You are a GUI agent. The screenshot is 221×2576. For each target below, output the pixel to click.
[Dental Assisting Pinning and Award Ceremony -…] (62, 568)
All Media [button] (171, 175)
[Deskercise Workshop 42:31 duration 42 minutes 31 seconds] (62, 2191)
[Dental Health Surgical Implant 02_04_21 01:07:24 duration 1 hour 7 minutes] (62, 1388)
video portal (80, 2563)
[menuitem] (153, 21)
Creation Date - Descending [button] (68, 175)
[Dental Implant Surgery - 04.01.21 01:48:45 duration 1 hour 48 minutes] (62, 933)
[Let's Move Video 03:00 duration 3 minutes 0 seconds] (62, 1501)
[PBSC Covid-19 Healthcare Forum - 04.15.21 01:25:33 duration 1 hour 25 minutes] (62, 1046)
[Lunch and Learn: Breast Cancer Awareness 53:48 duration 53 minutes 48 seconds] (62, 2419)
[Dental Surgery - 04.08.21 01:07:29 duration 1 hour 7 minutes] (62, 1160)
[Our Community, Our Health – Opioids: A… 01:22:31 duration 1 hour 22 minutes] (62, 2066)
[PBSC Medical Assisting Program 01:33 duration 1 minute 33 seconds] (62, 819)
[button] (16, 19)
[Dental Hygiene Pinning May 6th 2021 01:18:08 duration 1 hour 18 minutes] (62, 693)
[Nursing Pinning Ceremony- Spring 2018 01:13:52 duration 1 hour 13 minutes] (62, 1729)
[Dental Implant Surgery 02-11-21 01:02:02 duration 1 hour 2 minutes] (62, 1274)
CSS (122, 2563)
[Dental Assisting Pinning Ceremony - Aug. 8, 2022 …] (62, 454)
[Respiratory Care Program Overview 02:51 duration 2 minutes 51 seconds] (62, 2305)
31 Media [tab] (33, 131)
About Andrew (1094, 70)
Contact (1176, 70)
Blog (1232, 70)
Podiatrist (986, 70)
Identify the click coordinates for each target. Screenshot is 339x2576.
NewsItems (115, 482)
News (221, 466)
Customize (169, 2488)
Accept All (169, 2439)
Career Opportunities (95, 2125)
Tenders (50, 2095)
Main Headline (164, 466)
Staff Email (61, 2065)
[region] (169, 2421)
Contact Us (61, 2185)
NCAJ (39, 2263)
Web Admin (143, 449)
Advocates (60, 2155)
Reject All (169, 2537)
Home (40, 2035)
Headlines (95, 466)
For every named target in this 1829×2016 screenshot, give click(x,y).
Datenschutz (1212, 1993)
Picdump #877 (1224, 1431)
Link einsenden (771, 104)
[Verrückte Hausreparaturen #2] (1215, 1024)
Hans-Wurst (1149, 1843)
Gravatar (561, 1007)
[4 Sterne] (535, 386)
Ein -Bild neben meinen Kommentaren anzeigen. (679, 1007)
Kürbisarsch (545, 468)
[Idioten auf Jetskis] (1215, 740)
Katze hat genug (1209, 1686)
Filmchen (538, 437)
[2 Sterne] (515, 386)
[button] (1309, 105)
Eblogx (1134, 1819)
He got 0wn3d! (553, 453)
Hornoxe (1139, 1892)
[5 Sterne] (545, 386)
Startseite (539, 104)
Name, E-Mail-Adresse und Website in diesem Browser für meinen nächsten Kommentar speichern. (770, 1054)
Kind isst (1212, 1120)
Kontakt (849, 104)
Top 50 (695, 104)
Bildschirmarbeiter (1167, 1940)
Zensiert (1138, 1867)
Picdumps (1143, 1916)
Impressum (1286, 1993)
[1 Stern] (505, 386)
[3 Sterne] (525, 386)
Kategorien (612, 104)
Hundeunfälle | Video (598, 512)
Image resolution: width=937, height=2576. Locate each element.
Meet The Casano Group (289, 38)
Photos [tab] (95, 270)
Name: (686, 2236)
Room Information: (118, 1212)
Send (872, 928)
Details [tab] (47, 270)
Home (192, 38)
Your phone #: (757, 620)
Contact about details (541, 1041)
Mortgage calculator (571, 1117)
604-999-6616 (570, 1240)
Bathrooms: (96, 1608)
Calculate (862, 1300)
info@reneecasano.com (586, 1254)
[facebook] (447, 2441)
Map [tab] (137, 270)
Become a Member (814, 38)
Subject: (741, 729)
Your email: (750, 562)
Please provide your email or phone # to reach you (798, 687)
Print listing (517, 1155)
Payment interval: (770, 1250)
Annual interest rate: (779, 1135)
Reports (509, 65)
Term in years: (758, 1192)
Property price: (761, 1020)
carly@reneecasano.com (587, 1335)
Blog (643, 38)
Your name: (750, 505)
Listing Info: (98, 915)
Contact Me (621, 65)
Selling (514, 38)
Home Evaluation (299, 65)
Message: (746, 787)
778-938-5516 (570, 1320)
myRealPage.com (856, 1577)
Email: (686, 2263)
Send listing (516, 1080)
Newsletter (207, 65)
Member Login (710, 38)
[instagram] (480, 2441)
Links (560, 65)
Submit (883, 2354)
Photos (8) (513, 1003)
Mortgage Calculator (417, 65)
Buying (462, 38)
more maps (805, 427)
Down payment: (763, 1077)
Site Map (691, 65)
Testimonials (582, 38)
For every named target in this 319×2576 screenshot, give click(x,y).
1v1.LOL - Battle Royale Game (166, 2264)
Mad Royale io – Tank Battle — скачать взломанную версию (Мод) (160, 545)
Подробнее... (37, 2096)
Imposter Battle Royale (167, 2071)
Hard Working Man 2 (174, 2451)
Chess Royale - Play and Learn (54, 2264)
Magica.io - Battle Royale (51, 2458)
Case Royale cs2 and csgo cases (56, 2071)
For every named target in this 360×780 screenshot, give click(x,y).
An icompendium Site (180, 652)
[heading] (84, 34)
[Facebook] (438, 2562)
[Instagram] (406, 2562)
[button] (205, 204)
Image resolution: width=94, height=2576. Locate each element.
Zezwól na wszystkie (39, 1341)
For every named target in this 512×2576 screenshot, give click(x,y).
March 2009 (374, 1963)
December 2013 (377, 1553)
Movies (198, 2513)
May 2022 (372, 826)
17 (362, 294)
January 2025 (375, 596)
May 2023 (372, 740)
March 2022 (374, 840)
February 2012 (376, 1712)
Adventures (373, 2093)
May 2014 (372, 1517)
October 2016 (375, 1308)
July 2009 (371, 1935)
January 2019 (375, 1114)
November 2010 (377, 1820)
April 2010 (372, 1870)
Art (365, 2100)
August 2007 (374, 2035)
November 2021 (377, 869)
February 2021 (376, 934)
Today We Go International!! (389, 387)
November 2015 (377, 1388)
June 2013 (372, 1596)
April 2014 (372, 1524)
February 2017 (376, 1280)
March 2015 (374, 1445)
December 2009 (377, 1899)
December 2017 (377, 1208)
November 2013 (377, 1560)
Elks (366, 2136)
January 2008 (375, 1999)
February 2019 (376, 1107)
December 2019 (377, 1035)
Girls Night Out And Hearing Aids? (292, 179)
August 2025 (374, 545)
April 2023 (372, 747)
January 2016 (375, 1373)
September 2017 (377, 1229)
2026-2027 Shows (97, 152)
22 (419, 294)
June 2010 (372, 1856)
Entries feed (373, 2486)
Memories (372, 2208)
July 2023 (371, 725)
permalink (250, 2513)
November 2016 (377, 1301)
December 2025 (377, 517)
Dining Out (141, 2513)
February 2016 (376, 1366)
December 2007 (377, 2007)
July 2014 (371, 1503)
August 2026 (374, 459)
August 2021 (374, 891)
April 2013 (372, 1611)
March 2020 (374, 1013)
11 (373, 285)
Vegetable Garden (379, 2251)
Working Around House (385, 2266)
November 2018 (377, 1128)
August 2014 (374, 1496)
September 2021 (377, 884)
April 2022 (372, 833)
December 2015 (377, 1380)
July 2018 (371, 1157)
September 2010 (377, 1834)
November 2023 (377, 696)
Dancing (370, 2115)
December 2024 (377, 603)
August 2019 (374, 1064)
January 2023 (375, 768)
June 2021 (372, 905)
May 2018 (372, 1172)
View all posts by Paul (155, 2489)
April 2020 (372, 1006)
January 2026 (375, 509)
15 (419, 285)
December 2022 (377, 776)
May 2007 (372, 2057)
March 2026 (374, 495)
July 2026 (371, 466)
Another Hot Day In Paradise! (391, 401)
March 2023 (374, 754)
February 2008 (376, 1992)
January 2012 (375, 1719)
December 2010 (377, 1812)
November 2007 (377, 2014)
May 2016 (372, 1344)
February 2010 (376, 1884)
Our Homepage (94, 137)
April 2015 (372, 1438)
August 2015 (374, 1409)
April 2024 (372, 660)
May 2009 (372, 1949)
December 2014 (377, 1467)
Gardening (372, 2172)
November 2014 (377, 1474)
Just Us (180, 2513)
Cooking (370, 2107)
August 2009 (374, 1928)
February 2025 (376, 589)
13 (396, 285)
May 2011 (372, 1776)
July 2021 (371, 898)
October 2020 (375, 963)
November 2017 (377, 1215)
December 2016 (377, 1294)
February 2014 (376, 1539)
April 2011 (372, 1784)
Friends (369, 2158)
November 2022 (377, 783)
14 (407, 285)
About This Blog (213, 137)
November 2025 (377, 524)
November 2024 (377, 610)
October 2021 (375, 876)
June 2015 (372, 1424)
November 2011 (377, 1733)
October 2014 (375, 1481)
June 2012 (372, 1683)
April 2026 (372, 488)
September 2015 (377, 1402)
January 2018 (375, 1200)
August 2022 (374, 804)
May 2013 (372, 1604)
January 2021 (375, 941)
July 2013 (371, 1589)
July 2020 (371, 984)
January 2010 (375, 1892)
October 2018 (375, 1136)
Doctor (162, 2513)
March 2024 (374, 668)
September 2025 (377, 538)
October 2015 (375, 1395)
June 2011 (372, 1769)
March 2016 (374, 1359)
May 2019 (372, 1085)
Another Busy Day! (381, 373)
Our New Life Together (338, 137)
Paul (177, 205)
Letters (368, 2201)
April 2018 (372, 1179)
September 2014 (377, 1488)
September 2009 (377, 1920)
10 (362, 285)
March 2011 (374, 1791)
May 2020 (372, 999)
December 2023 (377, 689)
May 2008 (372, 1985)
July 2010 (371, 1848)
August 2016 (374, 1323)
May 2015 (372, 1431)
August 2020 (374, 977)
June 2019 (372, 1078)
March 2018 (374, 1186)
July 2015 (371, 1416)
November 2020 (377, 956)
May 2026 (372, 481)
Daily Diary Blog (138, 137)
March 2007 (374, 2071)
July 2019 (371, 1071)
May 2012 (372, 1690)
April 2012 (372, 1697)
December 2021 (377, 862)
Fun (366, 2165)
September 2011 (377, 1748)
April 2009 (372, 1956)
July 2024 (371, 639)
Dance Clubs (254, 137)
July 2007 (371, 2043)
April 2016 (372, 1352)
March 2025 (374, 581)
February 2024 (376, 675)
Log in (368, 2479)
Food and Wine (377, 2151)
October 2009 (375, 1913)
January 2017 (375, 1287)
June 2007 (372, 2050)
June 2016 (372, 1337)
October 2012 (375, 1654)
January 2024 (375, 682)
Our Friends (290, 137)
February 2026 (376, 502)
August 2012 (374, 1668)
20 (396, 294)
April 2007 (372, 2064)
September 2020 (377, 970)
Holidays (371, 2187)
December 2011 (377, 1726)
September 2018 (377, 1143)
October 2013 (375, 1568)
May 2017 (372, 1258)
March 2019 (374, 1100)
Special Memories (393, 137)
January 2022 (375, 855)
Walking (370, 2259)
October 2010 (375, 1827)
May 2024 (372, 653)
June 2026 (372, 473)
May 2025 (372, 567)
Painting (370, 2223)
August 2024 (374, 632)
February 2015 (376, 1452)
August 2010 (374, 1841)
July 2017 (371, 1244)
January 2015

WHAT TO PRODUCE:
Would you print exactly and only the lines of the material above that run from the line with "Mortgage Calculator (417, 65)" through the line with "Case Royale cs2 and csgo cases (56, 2071)", both included?

RESULT OF THIS EXERCISE:
Mortgage Calculator (417, 65)
Buying (462, 38)
more maps (805, 427)
Down payment: (763, 1077)
Site Map (691, 65)
Testimonials (582, 38)
For every named target in this 319×2576 screenshot, give click(x,y).
1v1.LOL - Battle Royale Game (166, 2264)
Mad Royale io – Tank Battle — скачать взломанную версию (Мод) (160, 545)
Подробнее... (37, 2096)
Imposter Battle Royale (167, 2071)
Hard Working Man 2 (174, 2451)
Chess Royale - Play and Learn (54, 2264)
Magica.io - Battle Royale (51, 2458)
Case Royale cs2 and csgo cases (56, 2071)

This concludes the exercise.